Changing deeply ingrained eating habits happens gradually, one bite at a time

Pass the octopus, please. A friend and I were dining recently at a Mediterranean cafe, and as she handed me the bowl, it occurred to me how odd those words would have sounded coming from me 20 years ago. As a 7-year-old finicky eater, I never, ever, not in a hundred-bajillion years would have ever uttered such a thing. Octopus? Gross!

As a child, I was addicted to chicken tenders and fries. The few vegetables I would eat came from cans. And all sandwiches, from PB&Js to turkey, were made with white bread.

Over two decades, of course, all of that changed. I steer clear of most fried foods, I love going to the market for fresh vegetables and I never buy white bread.

How to turn white-bread eaters like my former self into multigrain devotees was a question posed again and again at the Just Ask for Whole Grains conference held earlier this month in Kansas City, Mo. The three-day conference was organized by the Whole Grains Council and the Oldways Preservation Trust, both nonprofit advocacy groups.

The event brought together health professionals, manufacturers, chefs, restaurant operators, consumer trends experts and government officials to discuss how to get Americans to eat more whole grains both at home and in schools and restaurants.

As I thought about my own eating habits, I knew there was not one solid explanation for why they have evolved so much. The only thing I know for sure is that they didn’t change overnight.

That’s what many of the speakers at the conference have concluded as well. However impatient many of them are to see whole grains on the plates of all Americans, they know that slow and steady is the way to go when it comes to the tricky task of changing how people eat.

This is especially true for restaurant companies, which often get the brunt of the blame for the nation’s obesity problems. Restaurants continue to make strides in offering more healthful choices, but those efforts have to come in small steps in order to be successful and not alienate customers.

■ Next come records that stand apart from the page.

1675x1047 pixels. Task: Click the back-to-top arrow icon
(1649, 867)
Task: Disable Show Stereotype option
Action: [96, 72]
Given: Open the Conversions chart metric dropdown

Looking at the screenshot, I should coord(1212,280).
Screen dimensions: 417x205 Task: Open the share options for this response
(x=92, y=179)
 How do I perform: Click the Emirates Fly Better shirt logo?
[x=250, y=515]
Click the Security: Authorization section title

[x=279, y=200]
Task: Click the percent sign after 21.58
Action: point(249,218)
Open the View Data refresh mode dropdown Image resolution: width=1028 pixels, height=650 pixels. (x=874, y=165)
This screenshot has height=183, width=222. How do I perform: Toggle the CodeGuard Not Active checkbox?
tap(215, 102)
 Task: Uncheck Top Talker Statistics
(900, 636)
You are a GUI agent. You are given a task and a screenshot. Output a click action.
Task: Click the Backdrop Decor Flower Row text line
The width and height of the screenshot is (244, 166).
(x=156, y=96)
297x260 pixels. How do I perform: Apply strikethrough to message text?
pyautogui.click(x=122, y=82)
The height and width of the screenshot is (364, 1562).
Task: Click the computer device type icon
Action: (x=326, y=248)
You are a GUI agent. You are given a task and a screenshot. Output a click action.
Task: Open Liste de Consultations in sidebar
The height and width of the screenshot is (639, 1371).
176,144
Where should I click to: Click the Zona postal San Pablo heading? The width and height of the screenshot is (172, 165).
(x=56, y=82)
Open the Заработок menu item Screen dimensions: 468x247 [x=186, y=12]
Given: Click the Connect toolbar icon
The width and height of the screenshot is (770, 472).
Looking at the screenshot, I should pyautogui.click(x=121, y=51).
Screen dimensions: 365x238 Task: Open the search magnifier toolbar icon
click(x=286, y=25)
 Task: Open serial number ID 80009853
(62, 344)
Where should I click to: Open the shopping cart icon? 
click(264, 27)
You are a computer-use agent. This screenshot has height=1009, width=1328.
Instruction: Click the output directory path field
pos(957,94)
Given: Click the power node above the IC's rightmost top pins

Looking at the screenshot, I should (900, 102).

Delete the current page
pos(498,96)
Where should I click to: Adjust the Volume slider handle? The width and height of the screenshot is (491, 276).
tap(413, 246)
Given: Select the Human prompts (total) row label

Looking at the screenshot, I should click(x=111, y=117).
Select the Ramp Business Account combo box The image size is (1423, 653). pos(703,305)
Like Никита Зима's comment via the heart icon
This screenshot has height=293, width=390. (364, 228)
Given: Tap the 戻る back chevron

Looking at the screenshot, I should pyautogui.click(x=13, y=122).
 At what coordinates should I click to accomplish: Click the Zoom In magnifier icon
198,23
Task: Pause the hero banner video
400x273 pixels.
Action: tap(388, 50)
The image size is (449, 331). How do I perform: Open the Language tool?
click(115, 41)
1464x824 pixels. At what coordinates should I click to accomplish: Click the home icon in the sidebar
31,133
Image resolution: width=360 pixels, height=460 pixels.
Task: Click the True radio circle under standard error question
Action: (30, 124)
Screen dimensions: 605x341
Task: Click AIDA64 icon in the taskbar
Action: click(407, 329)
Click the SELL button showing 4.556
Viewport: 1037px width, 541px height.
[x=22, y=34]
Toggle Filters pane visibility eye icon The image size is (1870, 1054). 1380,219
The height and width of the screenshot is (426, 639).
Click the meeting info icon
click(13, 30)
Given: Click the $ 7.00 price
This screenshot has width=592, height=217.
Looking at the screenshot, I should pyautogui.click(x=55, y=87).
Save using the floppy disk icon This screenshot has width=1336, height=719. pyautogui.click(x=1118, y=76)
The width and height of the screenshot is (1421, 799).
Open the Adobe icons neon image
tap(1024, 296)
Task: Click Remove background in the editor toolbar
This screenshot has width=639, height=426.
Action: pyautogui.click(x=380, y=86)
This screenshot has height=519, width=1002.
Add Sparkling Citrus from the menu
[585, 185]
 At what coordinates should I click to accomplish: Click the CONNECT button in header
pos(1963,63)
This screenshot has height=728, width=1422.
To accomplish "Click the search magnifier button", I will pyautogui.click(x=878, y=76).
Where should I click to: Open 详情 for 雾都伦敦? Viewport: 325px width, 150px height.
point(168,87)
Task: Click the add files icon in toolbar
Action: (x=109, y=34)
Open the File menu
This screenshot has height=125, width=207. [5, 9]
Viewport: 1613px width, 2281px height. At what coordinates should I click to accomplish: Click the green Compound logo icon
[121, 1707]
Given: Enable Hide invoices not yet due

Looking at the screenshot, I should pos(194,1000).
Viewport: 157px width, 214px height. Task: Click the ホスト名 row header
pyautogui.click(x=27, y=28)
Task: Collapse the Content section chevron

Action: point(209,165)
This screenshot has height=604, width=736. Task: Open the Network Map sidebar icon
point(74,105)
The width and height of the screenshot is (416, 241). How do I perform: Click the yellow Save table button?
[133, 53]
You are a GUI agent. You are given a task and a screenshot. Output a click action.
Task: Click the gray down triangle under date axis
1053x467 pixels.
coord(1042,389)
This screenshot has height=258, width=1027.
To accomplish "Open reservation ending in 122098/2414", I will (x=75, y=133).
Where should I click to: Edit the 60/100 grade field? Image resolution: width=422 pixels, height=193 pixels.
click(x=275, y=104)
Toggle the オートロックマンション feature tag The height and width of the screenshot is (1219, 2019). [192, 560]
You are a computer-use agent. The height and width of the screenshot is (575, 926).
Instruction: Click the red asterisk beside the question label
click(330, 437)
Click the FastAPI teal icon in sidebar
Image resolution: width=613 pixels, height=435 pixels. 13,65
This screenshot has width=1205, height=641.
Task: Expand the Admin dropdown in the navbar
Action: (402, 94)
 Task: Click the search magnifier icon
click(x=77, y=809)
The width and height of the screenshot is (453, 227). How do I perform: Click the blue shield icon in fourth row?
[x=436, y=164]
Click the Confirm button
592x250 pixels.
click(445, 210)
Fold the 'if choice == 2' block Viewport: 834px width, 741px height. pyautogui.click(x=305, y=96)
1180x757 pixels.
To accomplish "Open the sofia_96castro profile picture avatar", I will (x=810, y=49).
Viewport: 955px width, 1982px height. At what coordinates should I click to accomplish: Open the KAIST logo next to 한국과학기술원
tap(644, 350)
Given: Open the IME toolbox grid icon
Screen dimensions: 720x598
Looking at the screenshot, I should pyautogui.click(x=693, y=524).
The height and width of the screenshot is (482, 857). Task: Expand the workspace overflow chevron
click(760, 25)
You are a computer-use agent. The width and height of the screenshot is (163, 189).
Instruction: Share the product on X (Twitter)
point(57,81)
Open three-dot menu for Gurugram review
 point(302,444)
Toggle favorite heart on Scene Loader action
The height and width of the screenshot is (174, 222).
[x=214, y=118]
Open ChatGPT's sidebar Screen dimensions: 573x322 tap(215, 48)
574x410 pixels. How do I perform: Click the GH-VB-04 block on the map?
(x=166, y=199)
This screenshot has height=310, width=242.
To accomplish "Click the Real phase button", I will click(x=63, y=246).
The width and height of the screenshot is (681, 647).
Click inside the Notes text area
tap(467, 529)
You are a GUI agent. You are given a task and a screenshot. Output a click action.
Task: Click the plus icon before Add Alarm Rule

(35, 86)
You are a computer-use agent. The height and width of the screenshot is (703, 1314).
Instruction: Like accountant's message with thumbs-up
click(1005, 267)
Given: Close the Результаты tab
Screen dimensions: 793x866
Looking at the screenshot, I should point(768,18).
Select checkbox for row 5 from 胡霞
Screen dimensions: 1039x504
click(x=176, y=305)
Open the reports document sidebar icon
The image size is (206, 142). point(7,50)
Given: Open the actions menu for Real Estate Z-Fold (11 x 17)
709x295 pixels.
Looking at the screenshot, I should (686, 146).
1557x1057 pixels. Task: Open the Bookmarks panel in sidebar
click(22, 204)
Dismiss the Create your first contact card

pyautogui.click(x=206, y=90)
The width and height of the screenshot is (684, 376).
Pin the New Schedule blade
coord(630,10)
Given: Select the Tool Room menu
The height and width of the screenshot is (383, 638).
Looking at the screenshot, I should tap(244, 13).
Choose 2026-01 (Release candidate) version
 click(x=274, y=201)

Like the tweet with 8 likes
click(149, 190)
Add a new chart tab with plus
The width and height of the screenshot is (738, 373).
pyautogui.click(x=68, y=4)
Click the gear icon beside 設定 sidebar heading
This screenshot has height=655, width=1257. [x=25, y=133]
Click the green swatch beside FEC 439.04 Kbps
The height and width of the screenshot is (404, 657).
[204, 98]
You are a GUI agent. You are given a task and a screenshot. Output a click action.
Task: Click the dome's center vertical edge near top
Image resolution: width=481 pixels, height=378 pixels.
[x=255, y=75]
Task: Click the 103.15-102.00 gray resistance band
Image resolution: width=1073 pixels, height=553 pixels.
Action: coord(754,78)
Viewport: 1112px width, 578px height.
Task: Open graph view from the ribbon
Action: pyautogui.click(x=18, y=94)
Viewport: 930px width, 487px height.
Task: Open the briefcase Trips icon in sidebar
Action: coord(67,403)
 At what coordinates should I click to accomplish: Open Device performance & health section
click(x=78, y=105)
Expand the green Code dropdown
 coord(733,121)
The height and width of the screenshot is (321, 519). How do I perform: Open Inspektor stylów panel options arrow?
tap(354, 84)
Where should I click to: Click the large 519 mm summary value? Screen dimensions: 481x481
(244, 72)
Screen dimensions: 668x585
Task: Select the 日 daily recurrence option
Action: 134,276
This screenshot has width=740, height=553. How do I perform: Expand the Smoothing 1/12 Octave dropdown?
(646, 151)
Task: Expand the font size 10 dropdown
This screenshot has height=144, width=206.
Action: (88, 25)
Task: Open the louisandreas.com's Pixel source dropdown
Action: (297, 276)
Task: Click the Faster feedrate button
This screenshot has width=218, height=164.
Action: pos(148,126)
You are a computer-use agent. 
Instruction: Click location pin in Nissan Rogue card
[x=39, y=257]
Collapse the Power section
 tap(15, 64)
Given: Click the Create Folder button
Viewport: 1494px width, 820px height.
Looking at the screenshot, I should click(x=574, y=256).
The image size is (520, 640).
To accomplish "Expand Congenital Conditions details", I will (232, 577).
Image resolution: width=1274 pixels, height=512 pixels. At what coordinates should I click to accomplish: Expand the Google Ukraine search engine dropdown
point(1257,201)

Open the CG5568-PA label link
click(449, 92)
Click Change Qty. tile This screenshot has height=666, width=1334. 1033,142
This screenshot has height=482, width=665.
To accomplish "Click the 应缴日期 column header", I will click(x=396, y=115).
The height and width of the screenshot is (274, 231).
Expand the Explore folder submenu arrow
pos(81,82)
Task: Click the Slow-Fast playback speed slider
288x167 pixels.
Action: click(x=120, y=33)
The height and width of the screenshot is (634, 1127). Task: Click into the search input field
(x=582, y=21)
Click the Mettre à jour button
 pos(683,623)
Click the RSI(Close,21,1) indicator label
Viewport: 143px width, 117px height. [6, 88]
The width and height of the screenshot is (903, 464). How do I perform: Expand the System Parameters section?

The members of the Whole Grains Council know this. In fact, the conference’s stated goal was “to make sure that there is at least one whole-grain choice everywhere Americans eat.” Of course, the council would love to see several whole-grain choices on menus, but striving for at least one item made with whole grains is a smart and realistic way to start.

So quinoa is probably never going to replace French fries on fast-food menus, but hamburgers served on whole-wheat buns is not such a crazy notion.

And who knows? As the Whole Grains Council continues its steady push to improve the country’s eating habits, perhaps eventually the phrase “Pass the bulgur wheat” won’t sound so strange, either.